For this problem involving water from the hose, the angle of elevation is the angle between the horizontal ground and the direction of the water's projection. Calculating the angle helps in targeting and maintaining a specific path and range.
To find the angle of elevation in this exercise, we used the horizontal motion formula set in terms of time (\[ x = v_x \cdot t \]), where the horizontal velocity component is expressed as \( v_x = v \cos(\theta) \).
Simplifying it for given values, the cosine of the angle of elevation came out as 0.6, which using an arccos calculator, converts to an approximate degree of 53.13°. This tells us the angle at which to aim the hose to reach the target distance.

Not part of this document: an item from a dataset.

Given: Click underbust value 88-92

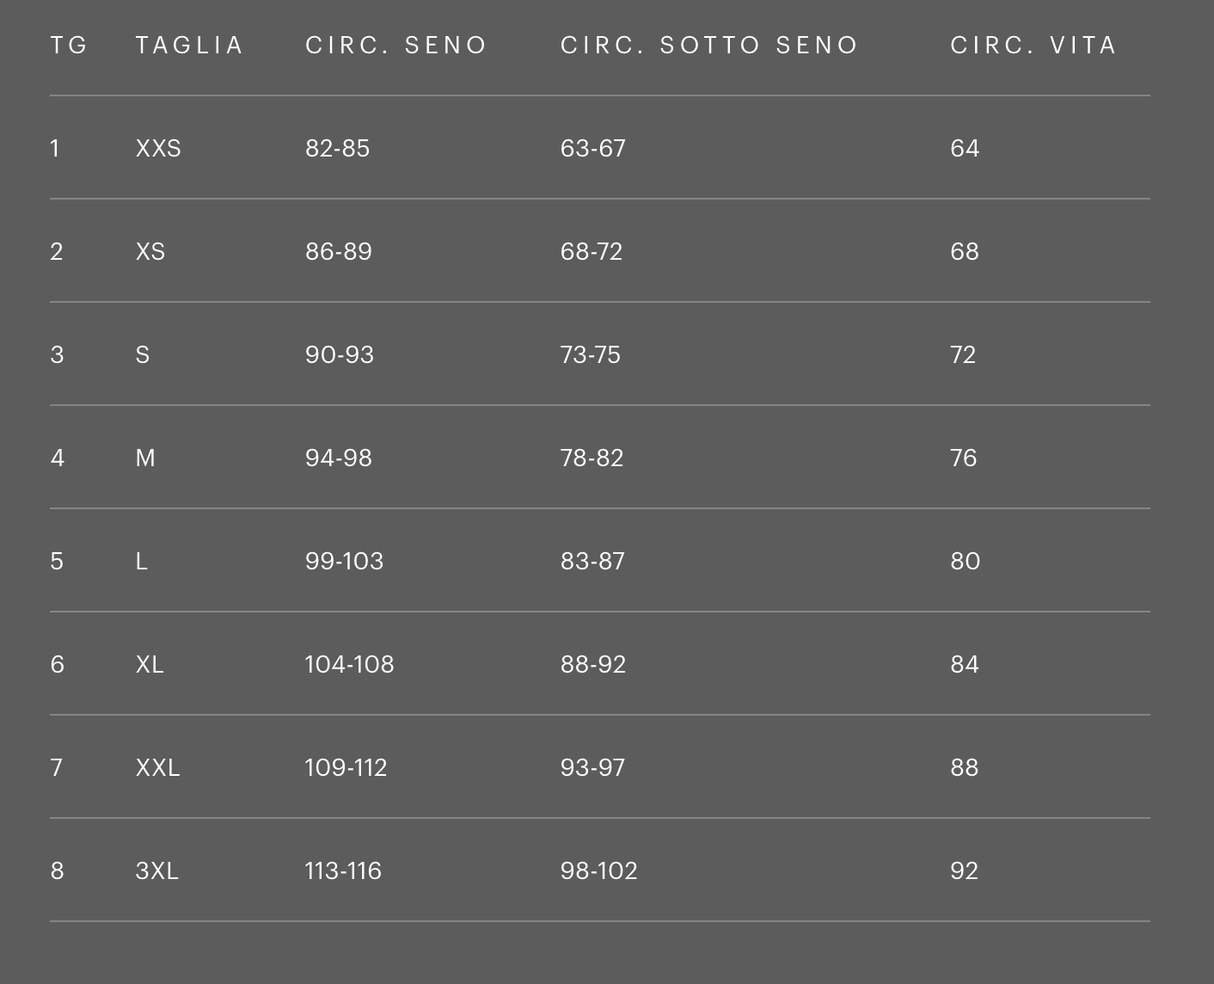Looking at the screenshot, I should coord(593,664).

In projectile motion, horizontal motion refers to the movement along the horizontal axis. It occurs with constant velocity since there's no horizontal acceleration involved when air resistance is ignored.
The primary formula for horizontal motion is \( x = v_x \cdot t \), where \( x \) is the horizontal distance covered, \( v_x \) is the horizontal velocity, and \( t \) is the time.
For our water stream example, the horizontal velocity was calculated using \( v \cos(\theta) \). Given the conditions, the firemen needed to adjust the angle such that the water covers a horizontal distance of 45 m in 3 seconds.
This constant horizontal speed showcases how, despite moving upwards and downwards, the horizontal component remains unaffected by gravity.

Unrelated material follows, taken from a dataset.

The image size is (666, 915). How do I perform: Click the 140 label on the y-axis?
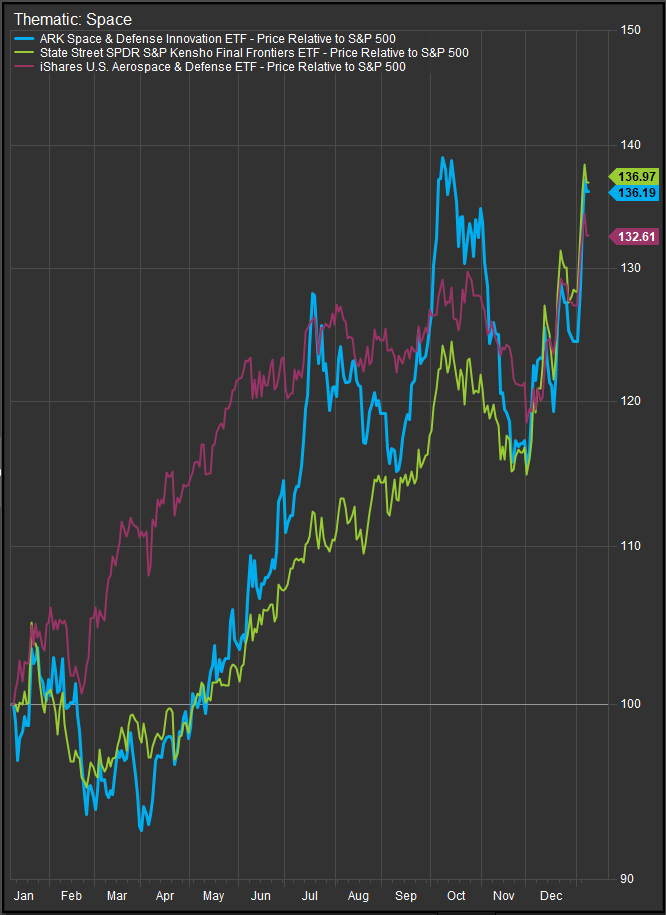[629, 146]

Vertical motion, unlike horizontal motion, is affected by gravity. This influence of gravity causes an upward-moving object to slow down, stop, and eventually accelerate downwards.
The initial vertical velocity component here is given as \( v_y = v \sin(\theta) \), with 53.13° found as the angle.
At the highest point of its trajectory, the vertical velocity component temporarily reaches zero due to gravity's pull; this is where the water stops rising.
Using the equation \( y = v_y t - \frac{1}{2} gt^2 \), we found the vertical displacement at the building as 15.9 meters, showing the peak height the water reached before descending.

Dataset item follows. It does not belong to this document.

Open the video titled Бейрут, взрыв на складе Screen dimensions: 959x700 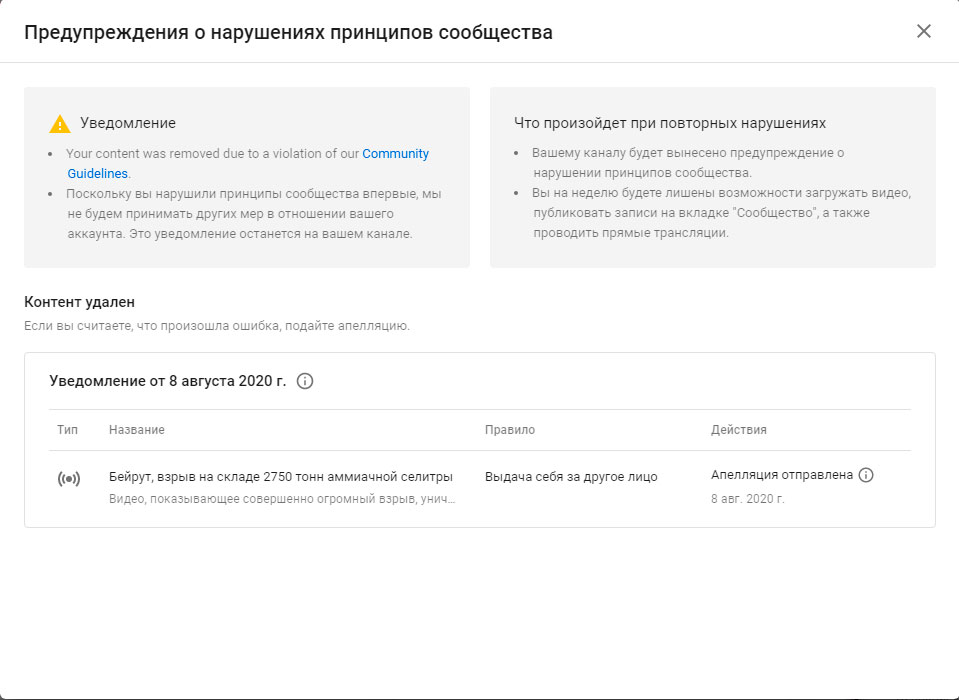pos(280,477)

Velocity components in projectile motion separate the initial velocity into two distinct parts – horizontal (\( v_x \)) and vertical (\( v_y \)).
Understanding this separation helps one determine projectile path properties since horizontal and vertical motions are independent.
In this scenario, the water's initial speed was 25 m/s. We found \( v_x = 25 \cos(53.13^\circ) \approx 15 \) meters per second. The vertical component is \( v_y = 25 \sin(53.13^\circ) \approx 20 \) meters per second.

• Horizontal Velocity: Remains constant throughout and means the water keeps moving forward at the same pace.
• Vertical Velocity: Changes over time due to gravity, reaching zero at the peak and altering when descending.

By combining these components, we manage trajectory and predict where and when the projectile hits the target.

Gravity, commonly denoted as \( g \), significantly impacts vertical motion.
It accelerates objects downward at a rate of approximately \( 9.8 \text{ m/s}^2 \). This consistent acceleration affects the water's vertical velocity but not its horizontal velocity.
In the fire hose scenario, gravity caused a downward acceleration opposing the water's initial vertical velocity.

• At the top of the arc, the water's upward velocity stops, marking the influence of gravity maximally as it begins the descent.
• The final vertical velocity is calculated incorporating this gravitational acceleration over time.

On impact with the building, gravity has decelerated the water’s upward motion, then accelerated it downward, contributing to its overall speed on contact at a downward vertical speed of \(-9.4\) m/s, showing its decelerating impact.